▶ REQUIRED WORK:
Going line by line through the records below, write out everything starting with the line containing "Click the remove tag X icon" and going on through the line containing "Click price 720 in the A4 row", exactly and inclusively. Pictures do not go in.

▶ EXCERPTED DATA:
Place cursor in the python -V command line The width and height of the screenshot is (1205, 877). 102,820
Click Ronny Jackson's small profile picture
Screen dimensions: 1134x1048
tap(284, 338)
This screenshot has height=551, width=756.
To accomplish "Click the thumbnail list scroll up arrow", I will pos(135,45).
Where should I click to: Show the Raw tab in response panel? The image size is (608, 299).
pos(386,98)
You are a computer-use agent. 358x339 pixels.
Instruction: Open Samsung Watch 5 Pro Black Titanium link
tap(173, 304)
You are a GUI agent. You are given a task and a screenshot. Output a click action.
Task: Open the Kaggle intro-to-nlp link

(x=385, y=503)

...

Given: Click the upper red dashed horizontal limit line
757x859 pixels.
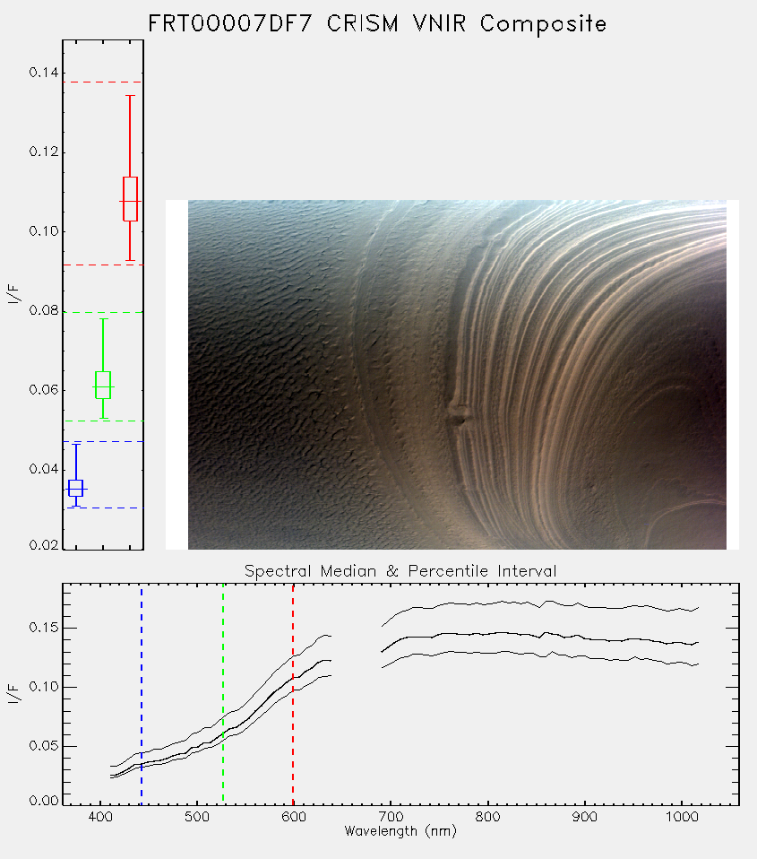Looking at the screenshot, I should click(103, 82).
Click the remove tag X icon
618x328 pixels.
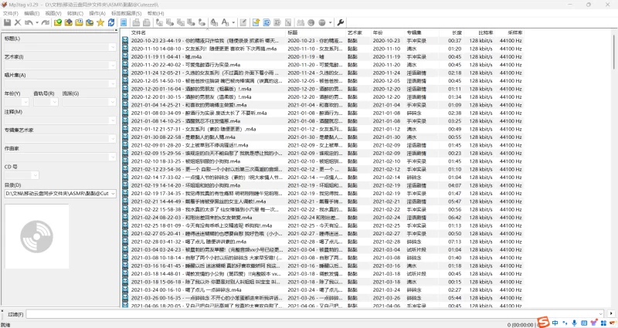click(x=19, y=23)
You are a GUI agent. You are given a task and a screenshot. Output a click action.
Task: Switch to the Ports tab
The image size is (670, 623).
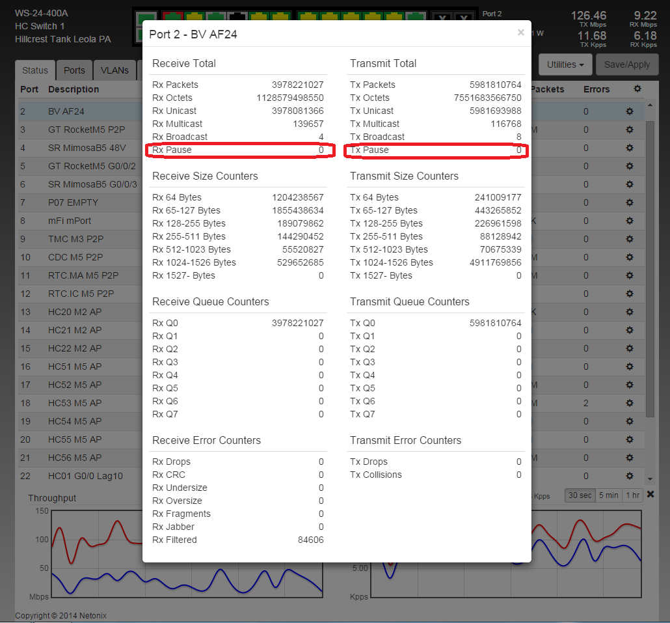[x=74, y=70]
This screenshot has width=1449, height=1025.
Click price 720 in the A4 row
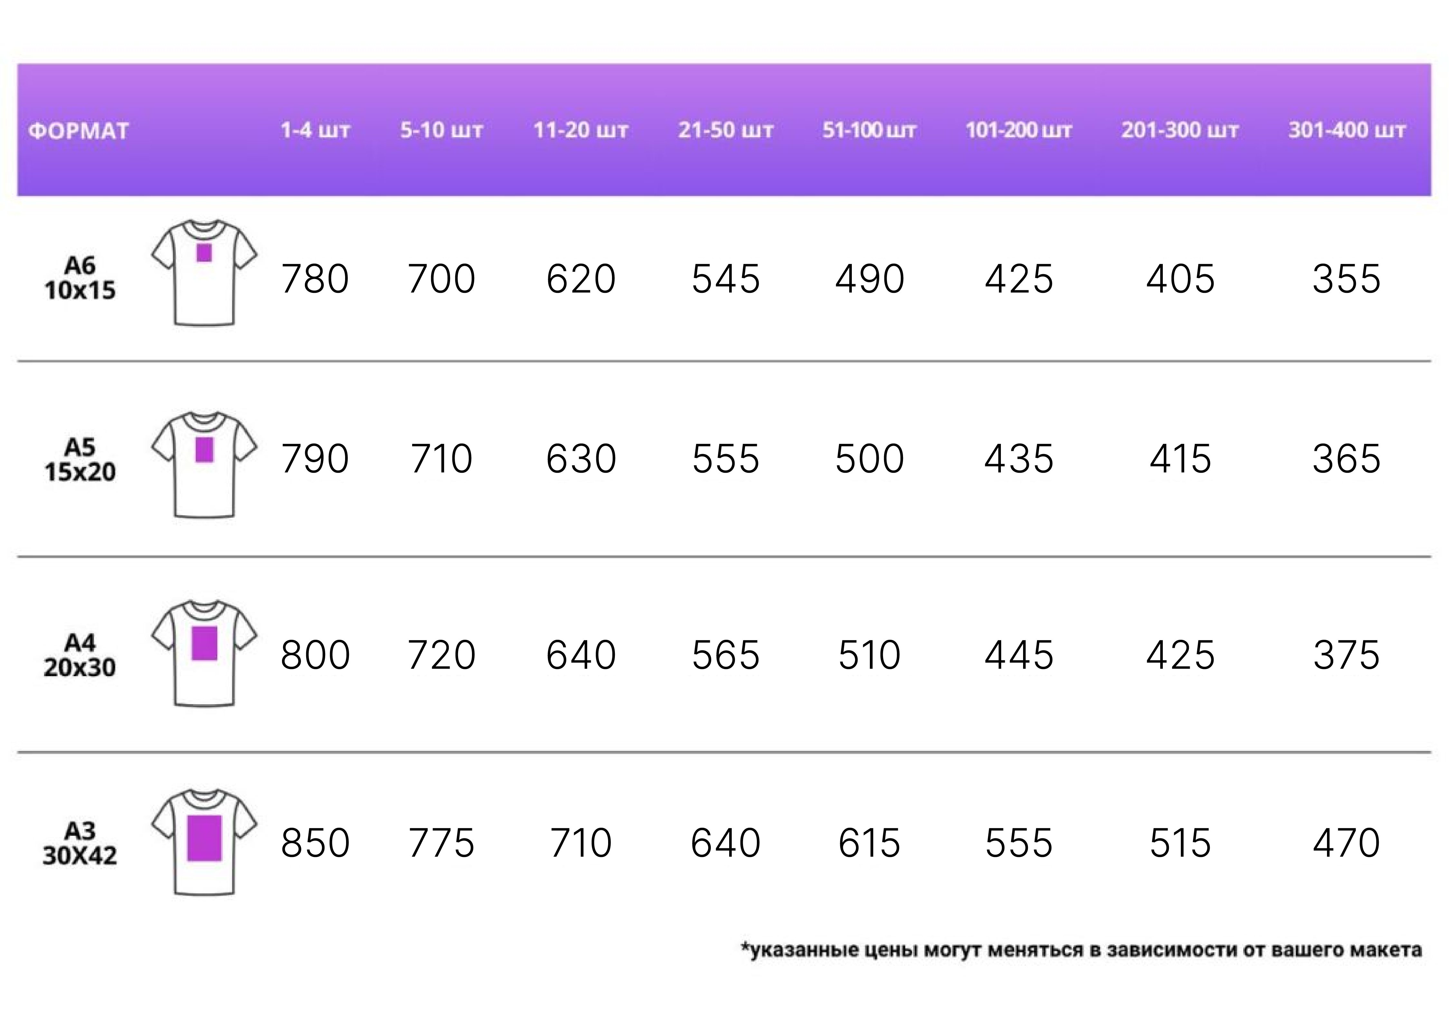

▶ RESPONSE TO THE EXERCISE:
Click the remove tag X icon
618x328 pixels.
click(x=19, y=23)
You are a GUI agent. You are given a task and a screenshot. Output a click action.
Task: Switch to the Ports tab
The image size is (670, 623).
[x=74, y=70]
This screenshot has width=1449, height=1025.
Click price 720 in the A4 row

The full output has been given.